Mad in America May 17, 2013

MIA reader/commenter Brett Deacon’s article in the prominent Clinical Psychology Review says that despite “widespread faith in the potential of neuroscience”, the biomedical era has produced poor mental health outcomes. He calls for an open and critical dialogue of the model, asking whether it is ethical to propound the “chemical imbalance story” in order to increase the credibility of antidepressant medication, when there isn’t “even one instance in which neurobiology alone can explain a psychological experience,” and when the model has failed to produce two of its prime objectives; the reduction of stigma, and good long-term outcomes. He calls for critical examination of the biomedical model’s effects, and mentions the vigorous dialogue taking place on madinamerica.com, among other venues.

http://www.madinamerica.com/2013/05/...medical-model/

[Junior]

My concern is that stigma for genuine mental illness will be increased when the current "chemical imbalance" theory is thrown out. Not that I think it is right. Just way too simplistic. And not empirically proven. Meanwhile, millions of people are being given powerful psychotropics - and having years of their lives ruined - when they never needed them in the first place.

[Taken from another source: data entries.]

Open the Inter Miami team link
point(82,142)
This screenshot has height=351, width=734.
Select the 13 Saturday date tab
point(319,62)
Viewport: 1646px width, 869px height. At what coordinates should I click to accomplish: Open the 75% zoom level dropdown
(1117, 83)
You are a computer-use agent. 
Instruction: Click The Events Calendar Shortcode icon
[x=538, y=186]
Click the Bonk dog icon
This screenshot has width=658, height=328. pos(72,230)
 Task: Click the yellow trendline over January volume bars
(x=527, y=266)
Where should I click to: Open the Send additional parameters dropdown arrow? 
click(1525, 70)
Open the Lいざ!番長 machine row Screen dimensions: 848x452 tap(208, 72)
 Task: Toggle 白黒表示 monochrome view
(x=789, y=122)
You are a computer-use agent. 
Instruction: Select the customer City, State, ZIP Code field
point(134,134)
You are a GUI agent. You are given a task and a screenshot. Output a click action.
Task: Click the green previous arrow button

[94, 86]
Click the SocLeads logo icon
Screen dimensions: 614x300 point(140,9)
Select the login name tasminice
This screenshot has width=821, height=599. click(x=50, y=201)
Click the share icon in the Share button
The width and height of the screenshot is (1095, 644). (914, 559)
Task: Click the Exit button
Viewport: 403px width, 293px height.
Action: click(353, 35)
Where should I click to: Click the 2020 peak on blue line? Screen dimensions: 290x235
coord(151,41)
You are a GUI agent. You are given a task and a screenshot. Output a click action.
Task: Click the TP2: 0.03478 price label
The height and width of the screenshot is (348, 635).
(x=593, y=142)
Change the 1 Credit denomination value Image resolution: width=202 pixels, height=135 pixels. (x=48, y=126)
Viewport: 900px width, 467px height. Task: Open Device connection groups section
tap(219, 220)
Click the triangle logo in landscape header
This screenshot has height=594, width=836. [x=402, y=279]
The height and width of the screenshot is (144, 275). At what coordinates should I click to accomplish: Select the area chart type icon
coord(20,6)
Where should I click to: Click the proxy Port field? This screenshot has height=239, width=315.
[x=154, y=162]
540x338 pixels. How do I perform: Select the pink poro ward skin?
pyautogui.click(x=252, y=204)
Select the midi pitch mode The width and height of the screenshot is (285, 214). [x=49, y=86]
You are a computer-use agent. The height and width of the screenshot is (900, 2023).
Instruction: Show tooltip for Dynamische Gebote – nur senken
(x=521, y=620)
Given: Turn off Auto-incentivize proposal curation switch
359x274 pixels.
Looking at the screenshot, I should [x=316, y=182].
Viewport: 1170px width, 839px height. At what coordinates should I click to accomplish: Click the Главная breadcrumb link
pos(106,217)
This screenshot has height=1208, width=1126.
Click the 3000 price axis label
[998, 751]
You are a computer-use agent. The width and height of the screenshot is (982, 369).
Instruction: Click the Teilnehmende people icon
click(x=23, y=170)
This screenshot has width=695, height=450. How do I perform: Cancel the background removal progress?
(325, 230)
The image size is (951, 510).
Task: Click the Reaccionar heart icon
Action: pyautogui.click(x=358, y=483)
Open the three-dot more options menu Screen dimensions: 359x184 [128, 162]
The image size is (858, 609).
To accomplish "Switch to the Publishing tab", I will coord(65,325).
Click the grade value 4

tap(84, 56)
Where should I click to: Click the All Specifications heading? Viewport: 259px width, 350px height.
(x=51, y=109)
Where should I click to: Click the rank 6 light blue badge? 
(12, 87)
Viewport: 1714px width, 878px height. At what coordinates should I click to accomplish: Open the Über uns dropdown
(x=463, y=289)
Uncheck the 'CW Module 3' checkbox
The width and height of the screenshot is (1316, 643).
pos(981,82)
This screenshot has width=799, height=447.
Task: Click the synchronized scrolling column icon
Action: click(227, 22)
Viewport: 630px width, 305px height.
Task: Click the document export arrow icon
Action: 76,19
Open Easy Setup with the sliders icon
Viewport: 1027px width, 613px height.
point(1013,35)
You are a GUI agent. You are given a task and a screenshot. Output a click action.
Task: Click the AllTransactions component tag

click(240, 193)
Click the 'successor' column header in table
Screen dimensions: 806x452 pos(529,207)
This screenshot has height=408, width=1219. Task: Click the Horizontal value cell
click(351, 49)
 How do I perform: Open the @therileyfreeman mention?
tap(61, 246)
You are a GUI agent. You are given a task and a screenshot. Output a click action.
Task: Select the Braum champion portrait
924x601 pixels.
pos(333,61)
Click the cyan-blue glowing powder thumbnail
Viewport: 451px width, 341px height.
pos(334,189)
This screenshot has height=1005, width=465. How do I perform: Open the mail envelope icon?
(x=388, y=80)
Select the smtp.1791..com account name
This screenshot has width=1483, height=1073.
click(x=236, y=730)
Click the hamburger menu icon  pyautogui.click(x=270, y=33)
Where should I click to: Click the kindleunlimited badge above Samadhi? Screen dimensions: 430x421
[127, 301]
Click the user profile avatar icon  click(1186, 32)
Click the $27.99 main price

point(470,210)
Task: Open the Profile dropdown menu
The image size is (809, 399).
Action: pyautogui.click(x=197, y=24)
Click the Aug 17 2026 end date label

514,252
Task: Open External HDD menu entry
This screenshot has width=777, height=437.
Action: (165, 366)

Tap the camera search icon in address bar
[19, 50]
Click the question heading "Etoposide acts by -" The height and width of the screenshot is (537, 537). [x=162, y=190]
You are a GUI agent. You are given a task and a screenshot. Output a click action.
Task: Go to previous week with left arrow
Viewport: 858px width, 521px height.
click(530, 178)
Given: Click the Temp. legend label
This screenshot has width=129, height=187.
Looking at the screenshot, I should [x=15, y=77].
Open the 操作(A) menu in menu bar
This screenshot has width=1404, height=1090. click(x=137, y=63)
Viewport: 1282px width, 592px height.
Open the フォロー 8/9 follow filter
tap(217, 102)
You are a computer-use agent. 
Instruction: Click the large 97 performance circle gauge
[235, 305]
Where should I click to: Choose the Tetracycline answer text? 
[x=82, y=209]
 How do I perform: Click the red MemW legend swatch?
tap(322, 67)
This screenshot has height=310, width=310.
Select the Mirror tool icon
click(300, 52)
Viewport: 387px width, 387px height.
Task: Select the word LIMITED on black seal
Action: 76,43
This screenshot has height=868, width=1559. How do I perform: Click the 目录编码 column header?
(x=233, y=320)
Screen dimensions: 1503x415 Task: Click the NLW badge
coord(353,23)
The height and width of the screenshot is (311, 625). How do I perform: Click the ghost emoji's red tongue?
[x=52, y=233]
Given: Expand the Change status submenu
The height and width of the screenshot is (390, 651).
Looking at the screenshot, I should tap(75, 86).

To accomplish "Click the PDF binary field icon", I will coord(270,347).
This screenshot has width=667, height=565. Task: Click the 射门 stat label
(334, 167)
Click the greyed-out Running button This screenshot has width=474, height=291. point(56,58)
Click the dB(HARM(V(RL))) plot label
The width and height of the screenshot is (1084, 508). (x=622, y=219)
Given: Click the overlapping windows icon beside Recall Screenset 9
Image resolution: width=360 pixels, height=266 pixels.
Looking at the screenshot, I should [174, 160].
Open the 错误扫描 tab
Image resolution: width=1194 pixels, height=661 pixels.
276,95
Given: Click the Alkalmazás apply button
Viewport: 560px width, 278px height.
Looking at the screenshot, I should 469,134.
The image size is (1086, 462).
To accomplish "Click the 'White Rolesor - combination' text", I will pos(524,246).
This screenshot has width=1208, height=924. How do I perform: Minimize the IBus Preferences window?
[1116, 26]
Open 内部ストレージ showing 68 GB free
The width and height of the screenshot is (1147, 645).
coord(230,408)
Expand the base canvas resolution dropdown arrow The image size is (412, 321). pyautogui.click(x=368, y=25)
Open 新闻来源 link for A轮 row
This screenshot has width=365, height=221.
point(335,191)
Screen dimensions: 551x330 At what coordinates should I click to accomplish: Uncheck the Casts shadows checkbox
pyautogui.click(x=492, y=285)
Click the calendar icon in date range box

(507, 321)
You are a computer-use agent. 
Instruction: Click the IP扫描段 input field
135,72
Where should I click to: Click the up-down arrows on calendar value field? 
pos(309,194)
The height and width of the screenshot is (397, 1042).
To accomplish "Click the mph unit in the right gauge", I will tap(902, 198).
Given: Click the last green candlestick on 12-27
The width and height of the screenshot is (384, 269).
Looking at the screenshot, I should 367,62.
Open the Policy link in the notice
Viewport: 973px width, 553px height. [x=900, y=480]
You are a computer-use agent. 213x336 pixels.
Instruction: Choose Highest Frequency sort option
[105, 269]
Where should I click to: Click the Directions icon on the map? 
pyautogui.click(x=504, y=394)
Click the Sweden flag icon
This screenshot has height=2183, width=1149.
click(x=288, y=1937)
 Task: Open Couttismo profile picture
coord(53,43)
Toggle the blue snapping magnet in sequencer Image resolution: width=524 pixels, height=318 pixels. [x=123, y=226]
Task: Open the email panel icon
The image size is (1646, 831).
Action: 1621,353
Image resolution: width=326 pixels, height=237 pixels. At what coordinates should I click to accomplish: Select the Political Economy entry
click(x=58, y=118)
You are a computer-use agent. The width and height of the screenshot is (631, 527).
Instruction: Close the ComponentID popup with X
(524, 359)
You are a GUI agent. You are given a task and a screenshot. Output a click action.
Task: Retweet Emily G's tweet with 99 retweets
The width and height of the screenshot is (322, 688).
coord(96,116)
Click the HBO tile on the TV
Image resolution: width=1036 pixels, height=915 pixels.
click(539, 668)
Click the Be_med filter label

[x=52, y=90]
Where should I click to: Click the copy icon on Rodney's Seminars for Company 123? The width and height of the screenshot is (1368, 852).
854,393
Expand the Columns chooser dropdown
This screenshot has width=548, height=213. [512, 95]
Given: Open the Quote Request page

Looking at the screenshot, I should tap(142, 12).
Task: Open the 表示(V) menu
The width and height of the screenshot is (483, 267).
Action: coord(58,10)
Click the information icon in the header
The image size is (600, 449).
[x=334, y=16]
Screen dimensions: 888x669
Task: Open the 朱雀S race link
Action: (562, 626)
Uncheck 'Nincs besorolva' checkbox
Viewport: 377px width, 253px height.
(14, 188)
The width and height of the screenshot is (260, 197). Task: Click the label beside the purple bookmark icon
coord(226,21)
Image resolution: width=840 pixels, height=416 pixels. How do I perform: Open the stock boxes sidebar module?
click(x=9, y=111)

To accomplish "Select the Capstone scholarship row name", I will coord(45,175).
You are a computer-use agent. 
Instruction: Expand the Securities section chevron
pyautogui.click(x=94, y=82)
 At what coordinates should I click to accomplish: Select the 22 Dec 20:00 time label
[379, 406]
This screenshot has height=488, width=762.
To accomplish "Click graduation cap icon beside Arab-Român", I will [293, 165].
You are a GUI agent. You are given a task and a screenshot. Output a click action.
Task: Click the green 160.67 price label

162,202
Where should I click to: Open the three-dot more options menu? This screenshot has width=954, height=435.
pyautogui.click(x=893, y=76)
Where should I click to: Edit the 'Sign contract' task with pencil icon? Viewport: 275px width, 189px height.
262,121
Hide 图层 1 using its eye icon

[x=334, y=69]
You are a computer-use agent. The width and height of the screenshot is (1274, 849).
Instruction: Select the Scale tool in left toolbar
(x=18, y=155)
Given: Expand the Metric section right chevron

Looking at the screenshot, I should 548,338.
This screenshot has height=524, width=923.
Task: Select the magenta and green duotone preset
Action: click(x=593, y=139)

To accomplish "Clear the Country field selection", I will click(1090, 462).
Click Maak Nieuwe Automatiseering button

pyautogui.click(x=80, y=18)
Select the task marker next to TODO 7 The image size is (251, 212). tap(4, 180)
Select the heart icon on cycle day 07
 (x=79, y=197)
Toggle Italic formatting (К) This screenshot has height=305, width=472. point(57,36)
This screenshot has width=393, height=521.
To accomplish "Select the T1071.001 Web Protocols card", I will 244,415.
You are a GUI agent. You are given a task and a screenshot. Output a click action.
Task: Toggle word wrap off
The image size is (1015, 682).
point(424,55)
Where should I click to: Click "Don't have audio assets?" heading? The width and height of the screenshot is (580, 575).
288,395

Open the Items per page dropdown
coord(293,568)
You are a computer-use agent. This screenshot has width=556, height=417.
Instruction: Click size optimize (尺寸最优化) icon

Great article. I only skim read it but great stuff. Thanks Luc.

[Luc]

Cont.

It's a long text - for those who might be interested in it;

http://www.uwyo.edu/psychology/_file...commentary.pdf

This excerpt says it all;

Several recent NIMH clinical trials have demonstrated that psychiatric medications for mood disorders also produce poor long-term outcomes. Perhaps the most striking example is the Sequenced Treatment Alternatives to Relieve Depression (STAR*D) study, the largest antidepressant effectiveness study ever conducted. This investigation revealed that the vast majority of depressed patients do not experience long-term remission with newer-generation antidepressants, even when given the opportunity to switch from one medication to another up to three times in the event of non-response (Rush et al., 2006). Under “best-practice” conditions designed to maximize the likelihood of achieving and maintaining remission, only 3% of patients who initially benefited from antidepressant medication maintained their improvement and remained in the study at 12-month follow-up (Pigott, 2011). In the Systematic Treatment Enhancement Program for Bipolar Disorder study (STEP-BD; Schneck et al., 2008), only 23% of patients with bipolar disorder who received treatment in accordance with best-practice psychiatric guidelines (APA, 2002) remained well and continuously enrolled in the study during the one-year follow-up period. The remainder either dropped out (32%) or suffered a recurrence of a mood episode (45%).